The arrival of Welsh social reformer Robert Owen on American shores in the fall of 1824 was met with public curiosity and expectation. Owen's ideas about the relationship between human behavior and happiness and the material conditions of their existence were familiar to intellectuals in the United States from about 1817, when they were publicized in various British reviews. In response, those favoring the communitarian ideal had established an organization called the New York Society for Promoting Communities, a group headed by a Quaker apothecary named Cornelius C. Blatchly. It would be Blatchly and his associates who would welcome Owen to New York on November 4, 1824, presenting the visitor with a copy of the group's 1822 publication extracting Owen's writings, Essay on Common Wealths.

A great popular interest surrounded Owen's arrival and subsequent announcement that he had purchased an entire established community in the state of Indiana from the Harmony Society for $140,000, with a view to establishing a model community to test his social theories in the crucible of practice. Despite — or perhaps due to — the distance between New York and the Owenite example on the American frontier in Indiana, interest grew in establishment parallel communities elsewhere.

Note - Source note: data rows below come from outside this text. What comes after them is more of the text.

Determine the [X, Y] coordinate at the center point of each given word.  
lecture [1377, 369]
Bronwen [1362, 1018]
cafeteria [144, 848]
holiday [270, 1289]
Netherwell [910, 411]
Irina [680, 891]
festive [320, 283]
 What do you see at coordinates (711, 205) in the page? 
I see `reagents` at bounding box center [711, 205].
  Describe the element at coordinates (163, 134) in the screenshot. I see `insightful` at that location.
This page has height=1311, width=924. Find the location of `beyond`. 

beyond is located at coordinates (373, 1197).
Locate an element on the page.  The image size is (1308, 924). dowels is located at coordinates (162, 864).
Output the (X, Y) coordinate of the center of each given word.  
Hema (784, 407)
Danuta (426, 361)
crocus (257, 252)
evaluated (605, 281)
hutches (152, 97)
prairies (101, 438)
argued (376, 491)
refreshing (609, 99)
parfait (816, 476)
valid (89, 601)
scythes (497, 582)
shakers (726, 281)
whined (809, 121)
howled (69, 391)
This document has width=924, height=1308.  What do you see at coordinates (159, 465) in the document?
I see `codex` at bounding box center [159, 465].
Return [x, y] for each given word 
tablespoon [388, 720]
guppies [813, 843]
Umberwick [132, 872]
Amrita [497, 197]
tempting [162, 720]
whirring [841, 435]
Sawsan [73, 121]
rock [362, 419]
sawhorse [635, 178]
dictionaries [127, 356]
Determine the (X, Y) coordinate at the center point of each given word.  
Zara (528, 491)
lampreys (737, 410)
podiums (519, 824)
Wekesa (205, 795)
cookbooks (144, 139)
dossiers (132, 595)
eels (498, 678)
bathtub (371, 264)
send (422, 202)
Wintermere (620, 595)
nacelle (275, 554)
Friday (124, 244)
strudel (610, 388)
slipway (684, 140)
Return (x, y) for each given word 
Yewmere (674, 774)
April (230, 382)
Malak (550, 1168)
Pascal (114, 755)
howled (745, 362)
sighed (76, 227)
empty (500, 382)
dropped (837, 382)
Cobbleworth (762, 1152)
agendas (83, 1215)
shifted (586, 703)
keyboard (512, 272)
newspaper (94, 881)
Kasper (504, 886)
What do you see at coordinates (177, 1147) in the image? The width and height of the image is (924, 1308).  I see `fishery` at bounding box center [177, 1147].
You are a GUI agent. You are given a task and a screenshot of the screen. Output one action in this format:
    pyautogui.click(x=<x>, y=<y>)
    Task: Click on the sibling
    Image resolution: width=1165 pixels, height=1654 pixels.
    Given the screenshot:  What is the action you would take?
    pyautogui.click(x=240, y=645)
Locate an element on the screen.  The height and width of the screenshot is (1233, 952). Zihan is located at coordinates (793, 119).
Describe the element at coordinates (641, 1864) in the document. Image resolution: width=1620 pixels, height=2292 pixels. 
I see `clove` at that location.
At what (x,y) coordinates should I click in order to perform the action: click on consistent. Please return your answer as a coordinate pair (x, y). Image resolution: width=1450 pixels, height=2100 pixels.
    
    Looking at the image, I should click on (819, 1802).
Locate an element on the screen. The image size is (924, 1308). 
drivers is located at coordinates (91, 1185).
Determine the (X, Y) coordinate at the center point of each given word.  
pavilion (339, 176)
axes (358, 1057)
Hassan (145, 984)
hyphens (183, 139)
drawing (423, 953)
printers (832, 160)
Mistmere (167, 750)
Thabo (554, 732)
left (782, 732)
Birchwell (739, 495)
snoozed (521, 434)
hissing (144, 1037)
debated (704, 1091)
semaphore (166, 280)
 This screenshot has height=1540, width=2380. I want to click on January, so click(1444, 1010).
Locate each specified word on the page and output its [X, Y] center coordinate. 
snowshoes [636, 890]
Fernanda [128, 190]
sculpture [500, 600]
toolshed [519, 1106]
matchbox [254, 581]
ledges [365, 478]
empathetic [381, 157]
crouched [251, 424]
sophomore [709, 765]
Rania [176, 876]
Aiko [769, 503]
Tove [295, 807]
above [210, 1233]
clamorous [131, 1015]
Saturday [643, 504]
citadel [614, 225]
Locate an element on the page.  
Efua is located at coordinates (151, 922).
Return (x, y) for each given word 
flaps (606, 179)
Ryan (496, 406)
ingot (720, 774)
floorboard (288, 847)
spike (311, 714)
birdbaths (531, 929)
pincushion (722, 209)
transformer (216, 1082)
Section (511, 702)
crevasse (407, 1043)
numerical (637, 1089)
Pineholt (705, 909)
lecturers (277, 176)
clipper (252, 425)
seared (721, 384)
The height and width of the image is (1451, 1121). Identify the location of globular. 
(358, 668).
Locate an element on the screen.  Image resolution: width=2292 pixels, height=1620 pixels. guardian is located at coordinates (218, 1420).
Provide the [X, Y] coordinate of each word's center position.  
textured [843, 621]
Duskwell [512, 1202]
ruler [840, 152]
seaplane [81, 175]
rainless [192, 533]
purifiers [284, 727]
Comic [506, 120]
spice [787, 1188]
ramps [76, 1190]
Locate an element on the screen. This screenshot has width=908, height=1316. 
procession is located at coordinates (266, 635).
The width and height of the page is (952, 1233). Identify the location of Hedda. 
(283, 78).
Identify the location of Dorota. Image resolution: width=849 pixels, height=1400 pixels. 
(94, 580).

Despite the existence of the New York Society for Promoting Communities, it would not be the formal authority behind the creation of an Owenite colony; instead it would be a group of committed freethinkers from the New York City area, including atheist leader George Houston, who had previously suffered imprisonment in England for his anti-deist writings.

===Establishment===

In the spring of 1826 the Franklin Community was founded, with a preparatory constitution approved in March and a site selected the following month. The site selected was located about two miles from the Hudson River near the town of Haverstraw in Rockland County, New York. Included were 120 or 130 acres of farmland, with a purchase price of $16,000 or $18,000 stipulated. The enterprise was named in honor of Benjamin Franklin (1709-1790), one of the founding fathers of the American republic.

George Houston was named secretary of the new Owenite community. Families began to move in immediately, beginning to farm the land early in May 1826. Many believed that their so-called "sweat equity" (to borrow a modern phrase) would be sufficient to attain membership in the community. Deprived of access to Robert Owen's purse, the fledgling community found it difficult to raise funds, only managing to raise the necessary one-third downpayment on June 23, 1826. A financial restructuring was required and the constitution was altered shortly thereafter to require a cash payment in exchange for community membership — a change which resulted in the great unhappiness of early participants, who felt themselves cheated and robbed of their pioneering labor.
190 years later the house stands today in the town of Haverstraw on the outskirts of the village of West Haverstraw. An article exists in the local paper titled "The short and unhappy life of a backwoods Utopia" by Isabelle Savell

Adding to the discord was the arrival of Houston and his atheist associates, who immediately set about secularizing the community's schools, encouraging Sunday labor in violation of Biblical precepts, and establishing a "Church of Reason" — backing their actions with anti-religious quotations from Robert Owen's written works.

===Termination and legacy===

Underfinanced and wracked with discord, the Franklin Community failed about five months after the launch of the venture.

Former secretary of the Franklin Community George Houston would found a new rationalist journal in January 1827, called The Correspondent. Houston would be joined in his editorial task by Abner Kneeland, whose subsequent trial for blasphemy would prove to be one of the landmark political events of the decade of the 1830s.